I don't separate people by any standards. People are complex machines which are mold by their experiences, with genetic predispositions counting as their background. If by separation you mean "theists" and "atheists", then, I think it's logical, and it's a separation perhaps as clear as your gender: they STATE that they believe or not in a god. Of course, there are agnostics, which state that they are not SURE about the existence of a god, but that's most probably because, although no evidence points out to an existence of a god, they have a personal feeling that there might actual be one, but they can't state that because they know they can't back their hunches up, so they just say they don't know (But for me, this places them in the theist group, as the agnostics I've talked to usually said something like "I don't know if there is a god, but there are these unseen energies/ spirits that are denied by the scientific community". Always, "something is denied by scientists". Always, when coming down to the discussion "why aren't scientists supporting your view?" there is this "conspiracy" in which a scientist tries to keep a spiritual man down with his materialistic view, and there is also some unaccredited wacko who got his degree from a shady theology university, the kind which Kent Hovind attended, that pushes and supports his view, and that's the "scientist" he usually brings up. He calls it controversy, he says that the scientist views on the matter are "divided" as in "divided" is one wacko says it is and the whole spectrum of scientific community says it ain't.)
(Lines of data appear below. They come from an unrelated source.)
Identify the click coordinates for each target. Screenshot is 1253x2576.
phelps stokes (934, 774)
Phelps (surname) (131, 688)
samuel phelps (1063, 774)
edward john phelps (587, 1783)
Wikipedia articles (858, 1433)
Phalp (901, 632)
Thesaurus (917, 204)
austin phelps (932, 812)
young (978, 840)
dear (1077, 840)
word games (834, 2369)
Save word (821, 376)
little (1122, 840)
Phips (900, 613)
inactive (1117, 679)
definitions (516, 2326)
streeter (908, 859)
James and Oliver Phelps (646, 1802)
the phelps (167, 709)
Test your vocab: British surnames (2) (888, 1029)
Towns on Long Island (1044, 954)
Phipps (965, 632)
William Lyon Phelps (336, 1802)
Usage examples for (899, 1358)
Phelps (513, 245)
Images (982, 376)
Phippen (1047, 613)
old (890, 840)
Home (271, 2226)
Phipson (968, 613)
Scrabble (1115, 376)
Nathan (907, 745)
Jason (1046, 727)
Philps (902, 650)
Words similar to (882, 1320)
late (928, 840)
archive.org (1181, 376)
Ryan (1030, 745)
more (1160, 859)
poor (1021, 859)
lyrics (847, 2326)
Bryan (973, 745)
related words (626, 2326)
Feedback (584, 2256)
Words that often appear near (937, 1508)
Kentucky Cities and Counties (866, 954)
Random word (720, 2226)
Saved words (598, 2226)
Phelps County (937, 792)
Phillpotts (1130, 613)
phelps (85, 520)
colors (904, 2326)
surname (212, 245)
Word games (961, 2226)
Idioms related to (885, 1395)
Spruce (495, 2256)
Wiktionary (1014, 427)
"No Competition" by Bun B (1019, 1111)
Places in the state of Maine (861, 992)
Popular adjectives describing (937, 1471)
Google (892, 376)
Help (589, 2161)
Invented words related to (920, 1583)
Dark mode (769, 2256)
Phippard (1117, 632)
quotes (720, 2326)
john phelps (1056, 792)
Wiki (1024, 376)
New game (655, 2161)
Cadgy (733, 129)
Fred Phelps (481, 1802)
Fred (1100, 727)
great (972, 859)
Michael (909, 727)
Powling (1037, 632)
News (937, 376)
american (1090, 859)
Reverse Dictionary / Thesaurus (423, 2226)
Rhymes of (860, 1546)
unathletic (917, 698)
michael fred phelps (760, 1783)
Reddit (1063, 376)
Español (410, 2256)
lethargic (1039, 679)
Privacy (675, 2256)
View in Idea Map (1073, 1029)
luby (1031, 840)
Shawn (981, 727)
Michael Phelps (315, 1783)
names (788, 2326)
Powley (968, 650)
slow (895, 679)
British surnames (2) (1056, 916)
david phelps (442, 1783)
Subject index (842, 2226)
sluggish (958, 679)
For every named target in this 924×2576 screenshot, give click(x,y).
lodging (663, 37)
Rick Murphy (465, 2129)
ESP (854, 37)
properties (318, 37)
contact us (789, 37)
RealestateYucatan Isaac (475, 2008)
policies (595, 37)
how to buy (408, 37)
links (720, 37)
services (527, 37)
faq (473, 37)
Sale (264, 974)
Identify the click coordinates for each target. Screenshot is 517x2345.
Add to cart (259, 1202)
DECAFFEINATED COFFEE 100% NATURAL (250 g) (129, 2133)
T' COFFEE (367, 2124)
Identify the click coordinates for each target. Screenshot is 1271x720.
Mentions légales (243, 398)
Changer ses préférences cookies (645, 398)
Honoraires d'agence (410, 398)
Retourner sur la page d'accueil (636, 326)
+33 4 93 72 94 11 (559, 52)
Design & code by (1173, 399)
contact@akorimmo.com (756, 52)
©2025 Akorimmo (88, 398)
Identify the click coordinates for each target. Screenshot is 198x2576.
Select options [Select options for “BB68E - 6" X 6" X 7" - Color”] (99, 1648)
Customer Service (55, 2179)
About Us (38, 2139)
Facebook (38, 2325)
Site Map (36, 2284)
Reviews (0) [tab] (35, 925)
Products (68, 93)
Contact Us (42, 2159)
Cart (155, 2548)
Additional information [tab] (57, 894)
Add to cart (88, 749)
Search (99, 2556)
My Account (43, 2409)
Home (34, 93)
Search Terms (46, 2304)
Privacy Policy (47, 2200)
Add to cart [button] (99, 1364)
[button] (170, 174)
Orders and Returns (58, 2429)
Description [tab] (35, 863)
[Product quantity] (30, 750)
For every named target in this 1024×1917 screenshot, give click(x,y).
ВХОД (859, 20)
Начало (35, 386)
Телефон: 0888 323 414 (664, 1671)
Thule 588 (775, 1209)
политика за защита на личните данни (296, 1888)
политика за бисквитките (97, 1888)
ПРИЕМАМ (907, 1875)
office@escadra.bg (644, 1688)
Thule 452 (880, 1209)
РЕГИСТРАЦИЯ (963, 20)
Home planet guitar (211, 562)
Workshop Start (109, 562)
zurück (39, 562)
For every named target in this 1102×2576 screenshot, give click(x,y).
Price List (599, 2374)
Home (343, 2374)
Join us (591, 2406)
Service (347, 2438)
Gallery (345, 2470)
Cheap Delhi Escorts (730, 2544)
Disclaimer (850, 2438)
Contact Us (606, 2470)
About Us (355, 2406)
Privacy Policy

What constitutes a human being? A human being is a highly advanced machine. It is an engineering marvel, crafted after billions of years of trial-and-error. Of course, it's not perfect. But life in it's whole is an inspiration for engineering. How a simple routine of empirical engineering can lead to such complexity, this is what makes observing it all the more interesting: that you DON'T need a philosophically bankrupt imbrication to explain it, that it's simple but it's algorithms are hidden to the uneducated or improperly educated mind, that the way we are grown and what we are taught greatly influences how we view the world, and thus our capacity to understand it. It's like "the world is divided in 10 types of people" joke: "those that get binary and those that don't".
And this is the topic of this thread: The exact improper education that leads to a worldview which rejects things that are logical, rendering it unable to understand the mechanism of life. This is the improper education that is promoted by most media. If you don't believe that media is presenting a simplified but ultimately bogus version of reality, just watch this latest movie Prometheus (as an atheist) and tell me what do you see wrong in it.